Peering into the future
“In terms of what a strong EHR environment should look like, the ARCH Collaborative realizes that if we just look at what satisfies physicians today, we might lose some opportunity” to create change, Josephson said. “The next phase of research involves the fact that KLAS has now released some new questions around, is the EHR helping to manage opioid stewardship? We’re asking questions around clinical decision support; around getting information about certain populations. So as I share that, what’s that next phase for EHRs, in terms of the EHR’s proving its worth? What does the EHR need to be delivering?”
“I see it as involving two elements,” Tarrago said. “One, it would be nice if the EHR got good enough that we stopped talking about it, because it was so easy to use and was used by everybody, that we didn’t even talk about it. A few years ago, ago, Chris Longhurst”—Christopher Longhurst, M.D., CIO at UC San Diego Health, but previously, CMIO at Stanford Children’s Health—published a paper on practice-based evidence at Stanford Children’s. They looked into their EHR and said, what happens if you choose A or B? And they had about 200 cases of that exact situation and found a dramatic difference in outcomes, and created their own protocol based on their own data. That’s where I envision this going. Using that EHR data in a way that doesn’t increase people’s entry burden, but that will allow us to benefit from the data. We’re all doing the same thing in parallel. How can we use that to innovate?”
“Someone said earlier at this conference, doctors want the time to be able to interpret what they’re seeing, and not just documenting it,” Milligan added. “So the EHR needs to move forward to facilitate better workflow, to support that. And voice recognition needs to go from simply documentation, to command and control, so I can say, bring up Mrs. Smith’s last four sets of vitals and graph it out. And we need to decrease the EHR’s complexity. Physicians have to figure out how to make physicians’ workflows match their screens; and finally, mobility.”

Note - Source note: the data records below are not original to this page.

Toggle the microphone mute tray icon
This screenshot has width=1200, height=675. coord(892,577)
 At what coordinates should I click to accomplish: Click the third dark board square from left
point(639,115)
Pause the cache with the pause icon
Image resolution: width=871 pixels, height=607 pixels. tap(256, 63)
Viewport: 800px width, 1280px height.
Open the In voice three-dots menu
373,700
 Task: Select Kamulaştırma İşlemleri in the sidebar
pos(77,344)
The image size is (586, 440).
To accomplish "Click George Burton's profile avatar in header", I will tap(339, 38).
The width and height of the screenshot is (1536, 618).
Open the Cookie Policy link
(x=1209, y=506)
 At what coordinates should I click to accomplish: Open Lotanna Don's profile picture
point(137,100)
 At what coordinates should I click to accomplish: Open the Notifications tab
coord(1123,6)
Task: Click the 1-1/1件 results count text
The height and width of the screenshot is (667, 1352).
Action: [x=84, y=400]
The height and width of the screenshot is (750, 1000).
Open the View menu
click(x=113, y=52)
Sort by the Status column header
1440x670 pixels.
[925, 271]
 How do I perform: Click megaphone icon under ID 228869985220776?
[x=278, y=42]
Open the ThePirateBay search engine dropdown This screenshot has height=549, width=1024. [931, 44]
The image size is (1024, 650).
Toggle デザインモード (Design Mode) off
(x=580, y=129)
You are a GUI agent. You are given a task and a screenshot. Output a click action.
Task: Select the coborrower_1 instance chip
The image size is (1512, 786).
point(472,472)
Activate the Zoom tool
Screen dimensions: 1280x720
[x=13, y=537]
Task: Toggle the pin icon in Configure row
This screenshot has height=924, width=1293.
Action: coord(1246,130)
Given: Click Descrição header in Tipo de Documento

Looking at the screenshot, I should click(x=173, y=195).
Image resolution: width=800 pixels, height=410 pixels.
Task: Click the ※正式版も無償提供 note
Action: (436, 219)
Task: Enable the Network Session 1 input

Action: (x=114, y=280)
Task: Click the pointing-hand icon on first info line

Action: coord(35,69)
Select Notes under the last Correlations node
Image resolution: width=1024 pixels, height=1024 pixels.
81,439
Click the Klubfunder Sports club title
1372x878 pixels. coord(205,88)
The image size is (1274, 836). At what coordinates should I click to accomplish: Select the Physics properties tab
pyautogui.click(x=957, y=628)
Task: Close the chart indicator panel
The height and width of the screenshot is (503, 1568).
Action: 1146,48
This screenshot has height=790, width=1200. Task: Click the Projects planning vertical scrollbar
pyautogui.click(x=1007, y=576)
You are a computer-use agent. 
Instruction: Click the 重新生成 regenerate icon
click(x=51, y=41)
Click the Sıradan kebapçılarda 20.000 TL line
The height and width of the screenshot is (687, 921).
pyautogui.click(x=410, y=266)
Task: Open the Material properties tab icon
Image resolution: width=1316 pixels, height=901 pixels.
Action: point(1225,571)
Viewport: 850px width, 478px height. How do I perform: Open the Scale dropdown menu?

“As the clinician,” Chaumeton said, “you walk into a room, and on the screen is the information you need, information that’s transparent to you and to the patient in the room. I find it interesting that people are sharing OpenNotes, but don’t necessarily notify the patient. It really is about walking into the room and talking to the patient, and the burden of documentation goes away. When we were on paper, we simply accepted the burden of documentation, but [we’re more conscious of it now]. We need to be able to concentrate on the clinical care, deliver the best patient care, and the patient believes that we’re delivering the best possible care to them.”